Passage to read

########

Saturday, January 27, 2018

My Victorian Year #4

This week I continued reading in two Victorian novels: Anthony Trollope's Orley Farm and Elizabeth Gaskell's Mary Barton.

From Orley Farm:
  • Twenty years does not go by without leaving its marks.
  • Civilization, as I take it, consists in efforts made not for oneself but for others.
  • If you have anything to say, we are ready to hear it. If you have anything to show, we are ready to look at it. If you have nothing to say, and nothing to show—” “Ah, but I have; only—” “Only you want us to make it worth your while. We might as well have the truth at once. Is not that about it?
  • “Look here, Mr. Crabwitz; if you think my service is too hard upon you, you had better leave it. But if you take upon yourself to tell me so again, you must leave it. Remember that.”
  • Men will not be talked out of the convictions of their lives. No living orator would convince a grocer that coffee should be sold without chicory; and no amount of eloquence will make an English lawyer think that loyalty to truth should come before loyalty to his client.
  • A man who strives honestly to do good will generally do good, though seldom perhaps as much as he has himself anticipated. 
  • “I wonder why matutinal labour should always be considered as so meritorious. Merely, I take it, because it is disagreeable.” “It proves that the man can make an effort.”
  • Good laws won’t make people honest, nor bad laws dishonest.
 From Mary Barton:
  • Her love for him was a bubble, blown out of vanity; but it looked very real and very bright.
  • "But it's so hard to be patient," pleaded Mary. "Ay, dear; being patient is the hardest work we, any of us, have to do through life, I take it. Waiting is far more difficult than doing. I've known that about my sight, and many a one has known it in watching the sick; but it's one of God's lessons we all must learn, one way or another."

########

Stored data
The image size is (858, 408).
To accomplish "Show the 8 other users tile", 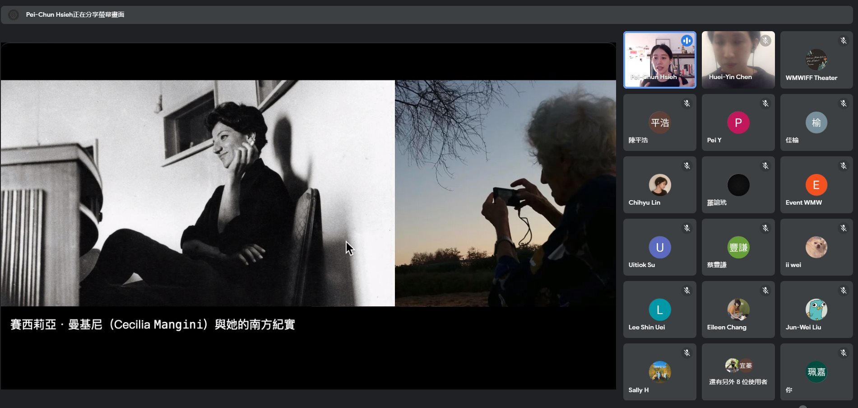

########

Instructions
[1] Which two novels does the reading-journal post say were read this week?
[2] Please write the next part of the reading-journal post, picking up after its final quotation.

Numbered answers
[1] Anthony Trollope's Orley Farm and Elizabeth Gaskell's Mary Barton.

[2]
  • I sometimes think I am a child, whom the Lord is hushabying to my long sleep. For when I were a nurse-girl, my missis always telled me to speak very soft and low, and to darken the room that her little one might go to sleep; and now all noises are hushed and still to me, and the bonny earth seems dim and dark, and I know it's my Father lulling me away to my long sleep. I'm very well content; and yo mustn't fret for me.
  • John Barton's overpowering thought, which was to work out his fate on earth, was rich and poor; why are they so separate, so distinct, when God has made them all? It is not His will that their interests are so far apart. Whose doing is it? 
  • The actions of the uneducated seem to me typified in those of Frankenstein, that monster of many human qualities, ungifted with a soul, a knowledge of the difference between good and evil. The people rise up to life; they irritate us, they terrify us, and we become their enemies. Then, in the sorrowful moment of our triumphant power, their eyes gaze on us with mute reproach. Why have we made them what they are; a powerful monster, yet without the inner means for peace and happiness?